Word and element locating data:
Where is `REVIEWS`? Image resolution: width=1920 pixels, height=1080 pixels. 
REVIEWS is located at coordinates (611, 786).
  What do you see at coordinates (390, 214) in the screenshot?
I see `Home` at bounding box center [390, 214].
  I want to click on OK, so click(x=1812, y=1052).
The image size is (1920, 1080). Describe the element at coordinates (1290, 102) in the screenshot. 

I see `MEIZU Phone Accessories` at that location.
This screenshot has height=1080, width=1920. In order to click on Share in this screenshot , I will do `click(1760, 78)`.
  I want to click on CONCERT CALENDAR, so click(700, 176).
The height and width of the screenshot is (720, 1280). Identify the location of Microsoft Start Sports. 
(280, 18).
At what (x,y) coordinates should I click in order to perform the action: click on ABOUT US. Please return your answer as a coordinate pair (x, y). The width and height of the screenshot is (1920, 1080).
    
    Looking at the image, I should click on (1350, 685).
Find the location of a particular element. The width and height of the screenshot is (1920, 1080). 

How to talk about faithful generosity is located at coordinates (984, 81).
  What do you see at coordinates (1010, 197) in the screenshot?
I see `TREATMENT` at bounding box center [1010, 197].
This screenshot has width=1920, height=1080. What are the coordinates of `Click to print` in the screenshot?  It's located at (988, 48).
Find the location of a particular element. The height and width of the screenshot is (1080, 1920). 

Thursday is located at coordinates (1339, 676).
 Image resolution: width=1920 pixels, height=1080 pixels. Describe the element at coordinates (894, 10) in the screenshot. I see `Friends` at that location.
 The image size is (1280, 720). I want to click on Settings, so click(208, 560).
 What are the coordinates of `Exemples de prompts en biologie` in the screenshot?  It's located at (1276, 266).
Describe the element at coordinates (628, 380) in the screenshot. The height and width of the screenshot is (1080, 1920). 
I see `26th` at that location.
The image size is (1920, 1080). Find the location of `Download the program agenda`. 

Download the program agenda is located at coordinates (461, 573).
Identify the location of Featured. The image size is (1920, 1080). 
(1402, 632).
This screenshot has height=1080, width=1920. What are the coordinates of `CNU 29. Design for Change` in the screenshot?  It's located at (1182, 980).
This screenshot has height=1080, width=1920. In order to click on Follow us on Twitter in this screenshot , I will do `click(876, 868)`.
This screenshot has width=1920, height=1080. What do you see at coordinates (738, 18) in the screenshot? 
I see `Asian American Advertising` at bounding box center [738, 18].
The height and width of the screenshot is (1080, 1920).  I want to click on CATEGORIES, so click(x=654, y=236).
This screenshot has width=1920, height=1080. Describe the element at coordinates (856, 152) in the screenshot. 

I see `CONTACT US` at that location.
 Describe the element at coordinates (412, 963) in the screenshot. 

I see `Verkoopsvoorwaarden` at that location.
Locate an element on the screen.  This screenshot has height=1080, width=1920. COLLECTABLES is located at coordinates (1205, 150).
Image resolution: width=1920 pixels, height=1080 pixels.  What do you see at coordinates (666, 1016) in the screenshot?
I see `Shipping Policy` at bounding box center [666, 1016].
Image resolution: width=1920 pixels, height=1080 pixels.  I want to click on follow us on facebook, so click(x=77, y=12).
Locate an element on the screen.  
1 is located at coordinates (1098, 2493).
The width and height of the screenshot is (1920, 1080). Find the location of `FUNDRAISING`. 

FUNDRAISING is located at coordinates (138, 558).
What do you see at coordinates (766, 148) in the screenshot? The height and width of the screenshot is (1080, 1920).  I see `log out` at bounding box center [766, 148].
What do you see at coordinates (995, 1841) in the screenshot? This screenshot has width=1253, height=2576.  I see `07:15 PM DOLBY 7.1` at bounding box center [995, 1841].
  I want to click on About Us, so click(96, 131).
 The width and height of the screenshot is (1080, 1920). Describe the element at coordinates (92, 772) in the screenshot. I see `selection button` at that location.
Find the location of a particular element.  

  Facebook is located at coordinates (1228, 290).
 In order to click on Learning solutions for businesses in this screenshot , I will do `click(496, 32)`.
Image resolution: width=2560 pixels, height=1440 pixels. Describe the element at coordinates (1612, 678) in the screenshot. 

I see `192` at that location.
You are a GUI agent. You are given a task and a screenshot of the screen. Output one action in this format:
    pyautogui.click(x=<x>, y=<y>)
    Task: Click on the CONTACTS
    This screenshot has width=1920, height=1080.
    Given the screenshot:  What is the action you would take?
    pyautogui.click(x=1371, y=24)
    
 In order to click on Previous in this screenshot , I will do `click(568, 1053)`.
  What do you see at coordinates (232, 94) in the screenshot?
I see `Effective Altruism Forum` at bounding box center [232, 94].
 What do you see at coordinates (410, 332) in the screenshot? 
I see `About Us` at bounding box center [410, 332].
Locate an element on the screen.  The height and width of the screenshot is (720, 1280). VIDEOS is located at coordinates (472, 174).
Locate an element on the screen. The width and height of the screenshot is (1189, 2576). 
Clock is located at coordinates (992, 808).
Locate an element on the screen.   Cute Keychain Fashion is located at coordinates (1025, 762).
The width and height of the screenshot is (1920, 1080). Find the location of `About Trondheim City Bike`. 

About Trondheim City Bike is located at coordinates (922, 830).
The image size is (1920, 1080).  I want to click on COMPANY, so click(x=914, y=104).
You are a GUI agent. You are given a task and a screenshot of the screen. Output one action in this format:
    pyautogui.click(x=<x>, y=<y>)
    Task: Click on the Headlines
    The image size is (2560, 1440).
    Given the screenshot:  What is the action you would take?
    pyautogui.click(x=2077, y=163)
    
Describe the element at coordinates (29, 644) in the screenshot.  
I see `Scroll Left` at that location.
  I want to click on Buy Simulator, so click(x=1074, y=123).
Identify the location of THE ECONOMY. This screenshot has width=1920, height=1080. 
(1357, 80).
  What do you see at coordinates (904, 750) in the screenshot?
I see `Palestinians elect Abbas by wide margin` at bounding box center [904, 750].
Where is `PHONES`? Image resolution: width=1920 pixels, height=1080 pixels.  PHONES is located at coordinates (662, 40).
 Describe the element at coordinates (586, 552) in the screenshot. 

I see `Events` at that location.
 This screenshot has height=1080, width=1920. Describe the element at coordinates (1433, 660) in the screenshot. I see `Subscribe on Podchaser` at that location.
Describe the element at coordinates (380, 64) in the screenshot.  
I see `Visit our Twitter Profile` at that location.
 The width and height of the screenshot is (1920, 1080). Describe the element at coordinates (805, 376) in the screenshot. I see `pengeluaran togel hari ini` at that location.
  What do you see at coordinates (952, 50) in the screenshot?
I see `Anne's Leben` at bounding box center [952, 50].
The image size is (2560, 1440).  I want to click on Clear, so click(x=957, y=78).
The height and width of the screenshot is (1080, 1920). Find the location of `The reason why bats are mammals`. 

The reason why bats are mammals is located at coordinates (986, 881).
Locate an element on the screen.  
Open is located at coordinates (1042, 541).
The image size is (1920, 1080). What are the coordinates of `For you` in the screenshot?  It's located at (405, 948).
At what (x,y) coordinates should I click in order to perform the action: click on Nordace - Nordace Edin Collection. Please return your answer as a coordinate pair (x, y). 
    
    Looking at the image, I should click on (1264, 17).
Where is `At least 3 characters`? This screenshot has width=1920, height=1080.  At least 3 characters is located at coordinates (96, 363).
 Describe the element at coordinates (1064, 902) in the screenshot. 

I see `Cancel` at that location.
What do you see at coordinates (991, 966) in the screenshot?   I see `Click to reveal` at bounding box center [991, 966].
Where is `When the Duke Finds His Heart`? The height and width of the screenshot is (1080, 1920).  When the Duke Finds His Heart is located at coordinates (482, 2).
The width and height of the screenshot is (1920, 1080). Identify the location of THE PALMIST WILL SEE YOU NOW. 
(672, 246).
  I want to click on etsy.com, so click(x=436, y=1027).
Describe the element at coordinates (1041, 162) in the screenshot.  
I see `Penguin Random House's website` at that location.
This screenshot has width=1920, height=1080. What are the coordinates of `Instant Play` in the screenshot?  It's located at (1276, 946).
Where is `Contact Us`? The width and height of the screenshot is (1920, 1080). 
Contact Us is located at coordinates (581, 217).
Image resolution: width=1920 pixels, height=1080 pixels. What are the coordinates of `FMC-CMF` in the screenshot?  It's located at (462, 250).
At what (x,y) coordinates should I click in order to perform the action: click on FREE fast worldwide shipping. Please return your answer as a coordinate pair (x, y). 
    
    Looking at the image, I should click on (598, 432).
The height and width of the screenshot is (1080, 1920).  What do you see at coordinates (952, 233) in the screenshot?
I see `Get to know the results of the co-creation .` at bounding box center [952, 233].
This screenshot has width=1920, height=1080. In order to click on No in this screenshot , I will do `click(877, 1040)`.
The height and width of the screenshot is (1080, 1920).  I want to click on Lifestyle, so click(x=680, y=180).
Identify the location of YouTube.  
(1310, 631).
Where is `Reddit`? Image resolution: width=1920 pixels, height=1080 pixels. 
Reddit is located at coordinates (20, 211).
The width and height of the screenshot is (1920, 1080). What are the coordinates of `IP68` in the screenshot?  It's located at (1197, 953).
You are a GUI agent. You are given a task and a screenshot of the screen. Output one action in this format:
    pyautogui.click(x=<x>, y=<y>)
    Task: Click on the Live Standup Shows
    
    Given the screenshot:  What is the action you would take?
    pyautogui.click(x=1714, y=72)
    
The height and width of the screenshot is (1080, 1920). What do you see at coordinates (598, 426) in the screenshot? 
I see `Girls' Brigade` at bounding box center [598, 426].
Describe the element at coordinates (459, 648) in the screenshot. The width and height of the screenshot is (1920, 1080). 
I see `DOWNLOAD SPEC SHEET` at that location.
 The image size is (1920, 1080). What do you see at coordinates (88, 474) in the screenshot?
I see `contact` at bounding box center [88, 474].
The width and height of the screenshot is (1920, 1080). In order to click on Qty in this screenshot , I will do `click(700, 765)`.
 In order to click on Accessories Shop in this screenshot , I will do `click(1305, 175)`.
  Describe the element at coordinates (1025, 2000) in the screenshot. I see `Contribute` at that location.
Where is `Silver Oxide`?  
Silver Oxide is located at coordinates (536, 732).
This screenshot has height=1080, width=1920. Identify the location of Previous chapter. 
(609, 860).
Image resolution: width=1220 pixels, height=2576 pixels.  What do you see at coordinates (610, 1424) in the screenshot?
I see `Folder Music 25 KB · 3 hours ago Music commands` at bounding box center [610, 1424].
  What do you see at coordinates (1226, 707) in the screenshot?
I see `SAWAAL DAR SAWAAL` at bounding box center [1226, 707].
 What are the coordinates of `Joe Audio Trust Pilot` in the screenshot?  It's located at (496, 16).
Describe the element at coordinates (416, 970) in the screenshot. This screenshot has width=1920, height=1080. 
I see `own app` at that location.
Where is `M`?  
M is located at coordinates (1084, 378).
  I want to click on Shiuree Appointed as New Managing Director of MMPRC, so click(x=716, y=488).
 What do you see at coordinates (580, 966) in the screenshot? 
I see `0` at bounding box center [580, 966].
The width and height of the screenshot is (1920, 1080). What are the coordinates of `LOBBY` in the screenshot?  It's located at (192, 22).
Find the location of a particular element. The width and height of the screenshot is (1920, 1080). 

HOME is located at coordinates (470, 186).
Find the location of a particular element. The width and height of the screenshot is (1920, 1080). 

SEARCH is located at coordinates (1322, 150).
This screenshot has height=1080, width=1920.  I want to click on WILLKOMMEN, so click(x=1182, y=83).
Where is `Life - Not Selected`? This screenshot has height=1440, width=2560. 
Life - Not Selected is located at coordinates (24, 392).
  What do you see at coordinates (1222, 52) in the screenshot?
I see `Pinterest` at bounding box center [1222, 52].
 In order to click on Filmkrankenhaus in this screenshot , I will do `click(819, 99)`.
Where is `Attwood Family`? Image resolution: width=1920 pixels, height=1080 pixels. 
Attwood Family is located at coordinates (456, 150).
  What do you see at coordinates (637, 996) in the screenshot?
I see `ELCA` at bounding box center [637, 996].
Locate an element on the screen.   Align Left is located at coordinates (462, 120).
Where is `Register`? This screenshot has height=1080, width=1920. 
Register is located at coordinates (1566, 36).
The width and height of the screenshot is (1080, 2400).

The request –
Revise the rows from the line with "Locate an element on the screen. The" to the line with "so click(x=957, y=78).", replacing "Find the location of" with "Locate" and leaving everything else unchanged.

Response to the exercise –
Locate an element on the screen. The width and height of the screenshot is (1189, 2576). 
Clock is located at coordinates (992, 808).
Locate an element on the screen.   Cute Keychain Fashion is located at coordinates (1025, 762).
The width and height of the screenshot is (1920, 1080). Locate `About Trondheim City Bike`. 

About Trondheim City Bike is located at coordinates (922, 830).
The image size is (1920, 1080).  I want to click on COMPANY, so click(x=914, y=104).
You are a GUI agent. You are given a task and a screenshot of the screen. Output one action in this format:
    pyautogui.click(x=<x>, y=<y>)
    Task: Click on the Headlines
    The image size is (2560, 1440).
    Given the screenshot:  What is the action you would take?
    pyautogui.click(x=2077, y=163)
    
Describe the element at coordinates (29, 644) in the screenshot.  
I see `Scroll Left` at that location.
  I want to click on Buy Simulator, so click(x=1074, y=123).
Identify the location of THE ECONOMY. This screenshot has width=1920, height=1080. 
(1357, 80).
  What do you see at coordinates (904, 750) in the screenshot?
I see `Palestinians elect Abbas by wide margin` at bounding box center [904, 750].
Where is `PHONES`? Image resolution: width=1920 pixels, height=1080 pixels.  PHONES is located at coordinates (662, 40).
 Describe the element at coordinates (586, 552) in the screenshot. 

I see `Events` at that location.
 This screenshot has height=1080, width=1920. Describe the element at coordinates (1433, 660) in the screenshot. I see `Subscribe on Podchaser` at that location.
Describe the element at coordinates (380, 64) in the screenshot.  
I see `Visit our Twitter Profile` at that location.
 The width and height of the screenshot is (1920, 1080). Describe the element at coordinates (805, 376) in the screenshot. I see `pengeluaran togel hari ini` at that location.
  What do you see at coordinates (952, 50) in the screenshot?
I see `Anne's Leben` at bounding box center [952, 50].
The image size is (2560, 1440).  I want to click on Clear, so click(x=957, y=78).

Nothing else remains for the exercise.